→ EXERCISE DETAILS
Your task is to write out exactly the lines from the line containing "Task: Choose the DecoCurve brush" through the end of the records, inclusive at both ends.

→ GIVEN RECORDS
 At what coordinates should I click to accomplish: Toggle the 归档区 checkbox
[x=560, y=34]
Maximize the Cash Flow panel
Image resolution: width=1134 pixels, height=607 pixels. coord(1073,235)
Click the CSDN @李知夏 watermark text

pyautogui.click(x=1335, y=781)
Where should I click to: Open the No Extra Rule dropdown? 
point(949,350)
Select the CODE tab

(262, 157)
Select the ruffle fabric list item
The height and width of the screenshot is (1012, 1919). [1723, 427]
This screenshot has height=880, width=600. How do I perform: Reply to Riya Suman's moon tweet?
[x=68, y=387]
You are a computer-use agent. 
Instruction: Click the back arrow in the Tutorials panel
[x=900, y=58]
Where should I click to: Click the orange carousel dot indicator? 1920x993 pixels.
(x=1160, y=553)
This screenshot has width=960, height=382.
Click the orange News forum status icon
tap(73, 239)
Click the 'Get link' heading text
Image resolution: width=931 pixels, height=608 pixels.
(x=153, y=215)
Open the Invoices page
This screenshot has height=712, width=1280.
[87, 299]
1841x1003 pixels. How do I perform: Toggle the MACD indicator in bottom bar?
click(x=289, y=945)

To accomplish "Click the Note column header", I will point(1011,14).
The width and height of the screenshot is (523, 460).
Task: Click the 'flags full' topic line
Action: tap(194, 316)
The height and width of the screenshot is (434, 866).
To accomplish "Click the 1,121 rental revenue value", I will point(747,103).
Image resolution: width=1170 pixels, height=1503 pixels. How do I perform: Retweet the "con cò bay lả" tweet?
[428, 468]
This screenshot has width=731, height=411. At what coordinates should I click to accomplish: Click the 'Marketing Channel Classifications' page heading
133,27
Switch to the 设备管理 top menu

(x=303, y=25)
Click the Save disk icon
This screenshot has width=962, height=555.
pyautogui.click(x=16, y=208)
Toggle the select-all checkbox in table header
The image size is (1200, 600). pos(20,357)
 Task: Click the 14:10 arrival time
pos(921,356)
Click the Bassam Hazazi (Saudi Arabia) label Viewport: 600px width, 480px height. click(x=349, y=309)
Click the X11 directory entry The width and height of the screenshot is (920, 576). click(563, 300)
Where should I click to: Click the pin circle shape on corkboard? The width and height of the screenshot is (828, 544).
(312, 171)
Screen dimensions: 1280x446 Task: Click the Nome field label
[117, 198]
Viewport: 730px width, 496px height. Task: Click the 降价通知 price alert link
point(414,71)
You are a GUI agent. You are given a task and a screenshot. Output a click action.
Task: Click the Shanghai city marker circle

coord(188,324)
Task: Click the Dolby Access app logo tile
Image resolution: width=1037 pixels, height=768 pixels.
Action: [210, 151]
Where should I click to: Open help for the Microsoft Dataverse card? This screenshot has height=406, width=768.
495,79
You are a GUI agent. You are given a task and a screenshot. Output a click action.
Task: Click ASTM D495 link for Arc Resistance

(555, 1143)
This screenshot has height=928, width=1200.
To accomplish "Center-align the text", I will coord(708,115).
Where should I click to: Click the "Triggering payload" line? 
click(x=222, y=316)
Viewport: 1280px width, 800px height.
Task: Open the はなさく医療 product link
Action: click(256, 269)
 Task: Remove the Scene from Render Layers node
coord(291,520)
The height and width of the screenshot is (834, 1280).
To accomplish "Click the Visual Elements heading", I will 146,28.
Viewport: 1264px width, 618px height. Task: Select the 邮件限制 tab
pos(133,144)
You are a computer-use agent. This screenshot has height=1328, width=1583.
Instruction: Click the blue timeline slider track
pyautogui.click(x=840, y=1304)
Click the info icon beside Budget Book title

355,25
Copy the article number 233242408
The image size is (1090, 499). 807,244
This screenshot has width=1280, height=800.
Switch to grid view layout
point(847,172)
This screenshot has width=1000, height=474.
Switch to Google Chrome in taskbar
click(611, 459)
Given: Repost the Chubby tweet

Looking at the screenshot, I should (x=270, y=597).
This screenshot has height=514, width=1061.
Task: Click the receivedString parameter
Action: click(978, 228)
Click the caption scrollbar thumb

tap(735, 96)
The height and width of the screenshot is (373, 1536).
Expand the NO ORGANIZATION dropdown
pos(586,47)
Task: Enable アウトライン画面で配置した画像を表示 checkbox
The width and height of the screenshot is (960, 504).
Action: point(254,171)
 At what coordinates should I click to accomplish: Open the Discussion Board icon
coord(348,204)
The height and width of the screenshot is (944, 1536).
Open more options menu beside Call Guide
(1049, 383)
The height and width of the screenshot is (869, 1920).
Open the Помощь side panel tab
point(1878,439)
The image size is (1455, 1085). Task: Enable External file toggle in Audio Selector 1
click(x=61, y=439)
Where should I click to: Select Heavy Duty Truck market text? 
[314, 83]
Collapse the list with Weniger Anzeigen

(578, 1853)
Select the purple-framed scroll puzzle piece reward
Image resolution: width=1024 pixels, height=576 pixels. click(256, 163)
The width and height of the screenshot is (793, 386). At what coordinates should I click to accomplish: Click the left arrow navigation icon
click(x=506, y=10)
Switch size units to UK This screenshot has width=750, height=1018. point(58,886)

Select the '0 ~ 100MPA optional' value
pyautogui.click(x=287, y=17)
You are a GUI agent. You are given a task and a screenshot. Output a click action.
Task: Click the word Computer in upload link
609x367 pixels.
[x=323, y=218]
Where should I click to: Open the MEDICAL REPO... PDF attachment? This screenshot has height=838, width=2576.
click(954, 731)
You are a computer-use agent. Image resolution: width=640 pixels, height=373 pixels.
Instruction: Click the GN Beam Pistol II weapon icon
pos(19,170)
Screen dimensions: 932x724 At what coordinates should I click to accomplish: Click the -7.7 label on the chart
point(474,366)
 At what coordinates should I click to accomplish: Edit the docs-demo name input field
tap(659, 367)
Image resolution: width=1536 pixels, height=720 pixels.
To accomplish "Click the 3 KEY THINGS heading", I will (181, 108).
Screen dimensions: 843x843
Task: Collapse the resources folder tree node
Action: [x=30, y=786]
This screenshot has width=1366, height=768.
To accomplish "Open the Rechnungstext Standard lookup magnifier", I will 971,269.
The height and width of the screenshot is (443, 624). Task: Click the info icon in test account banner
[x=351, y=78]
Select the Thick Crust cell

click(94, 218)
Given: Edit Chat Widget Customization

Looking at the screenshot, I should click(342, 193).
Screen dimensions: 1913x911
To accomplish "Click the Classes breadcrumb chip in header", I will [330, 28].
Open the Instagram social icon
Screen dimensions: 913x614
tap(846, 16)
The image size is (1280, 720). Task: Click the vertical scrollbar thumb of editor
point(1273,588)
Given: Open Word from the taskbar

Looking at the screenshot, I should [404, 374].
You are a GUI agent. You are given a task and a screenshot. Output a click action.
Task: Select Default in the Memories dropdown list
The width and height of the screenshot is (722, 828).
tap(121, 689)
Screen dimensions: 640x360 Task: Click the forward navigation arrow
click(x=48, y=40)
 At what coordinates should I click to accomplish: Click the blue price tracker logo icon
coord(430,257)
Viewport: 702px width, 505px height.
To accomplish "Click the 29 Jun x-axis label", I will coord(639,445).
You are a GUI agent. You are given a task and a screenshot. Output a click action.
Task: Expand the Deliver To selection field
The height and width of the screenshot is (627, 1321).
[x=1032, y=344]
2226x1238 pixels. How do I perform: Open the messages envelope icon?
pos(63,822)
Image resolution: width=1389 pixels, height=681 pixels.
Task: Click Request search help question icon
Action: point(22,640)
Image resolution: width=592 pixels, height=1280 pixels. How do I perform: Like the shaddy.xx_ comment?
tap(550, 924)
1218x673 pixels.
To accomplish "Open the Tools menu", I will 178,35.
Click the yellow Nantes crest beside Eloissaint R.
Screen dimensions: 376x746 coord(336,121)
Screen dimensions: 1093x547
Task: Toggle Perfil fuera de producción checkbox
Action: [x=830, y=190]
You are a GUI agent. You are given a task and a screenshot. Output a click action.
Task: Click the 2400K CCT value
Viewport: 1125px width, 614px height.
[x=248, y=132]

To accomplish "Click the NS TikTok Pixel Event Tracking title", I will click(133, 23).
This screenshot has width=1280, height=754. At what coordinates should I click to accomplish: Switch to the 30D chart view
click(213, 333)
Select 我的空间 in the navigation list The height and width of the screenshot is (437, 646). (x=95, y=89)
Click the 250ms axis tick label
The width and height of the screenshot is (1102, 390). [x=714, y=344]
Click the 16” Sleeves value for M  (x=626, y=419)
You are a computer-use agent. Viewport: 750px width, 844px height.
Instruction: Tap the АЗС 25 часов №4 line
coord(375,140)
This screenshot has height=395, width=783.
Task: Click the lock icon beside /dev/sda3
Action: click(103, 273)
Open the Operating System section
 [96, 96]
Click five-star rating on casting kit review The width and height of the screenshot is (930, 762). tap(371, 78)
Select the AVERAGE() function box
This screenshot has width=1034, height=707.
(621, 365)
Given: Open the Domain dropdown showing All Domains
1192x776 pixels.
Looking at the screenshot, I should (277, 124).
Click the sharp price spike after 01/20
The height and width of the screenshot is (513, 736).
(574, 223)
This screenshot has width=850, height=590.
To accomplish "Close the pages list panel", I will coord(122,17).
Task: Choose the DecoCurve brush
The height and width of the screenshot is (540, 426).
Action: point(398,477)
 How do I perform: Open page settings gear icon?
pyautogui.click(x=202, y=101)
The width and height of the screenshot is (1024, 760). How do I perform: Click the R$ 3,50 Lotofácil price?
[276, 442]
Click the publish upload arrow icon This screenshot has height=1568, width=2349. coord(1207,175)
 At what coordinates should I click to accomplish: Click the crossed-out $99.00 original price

→ RESULT BELOW
Task: Choose the DecoCurve brush
The height and width of the screenshot is (540, 426).
Action: point(398,477)
 How do I perform: Open page settings gear icon?
pyautogui.click(x=202, y=101)
The width and height of the screenshot is (1024, 760). How do I perform: Click the R$ 3,50 Lotofácil price?
[276, 442]
Click the publish upload arrow icon This screenshot has height=1568, width=2349. coord(1207,175)
 At what coordinates should I click to accomplish: Click the crossed-out $99.00 original price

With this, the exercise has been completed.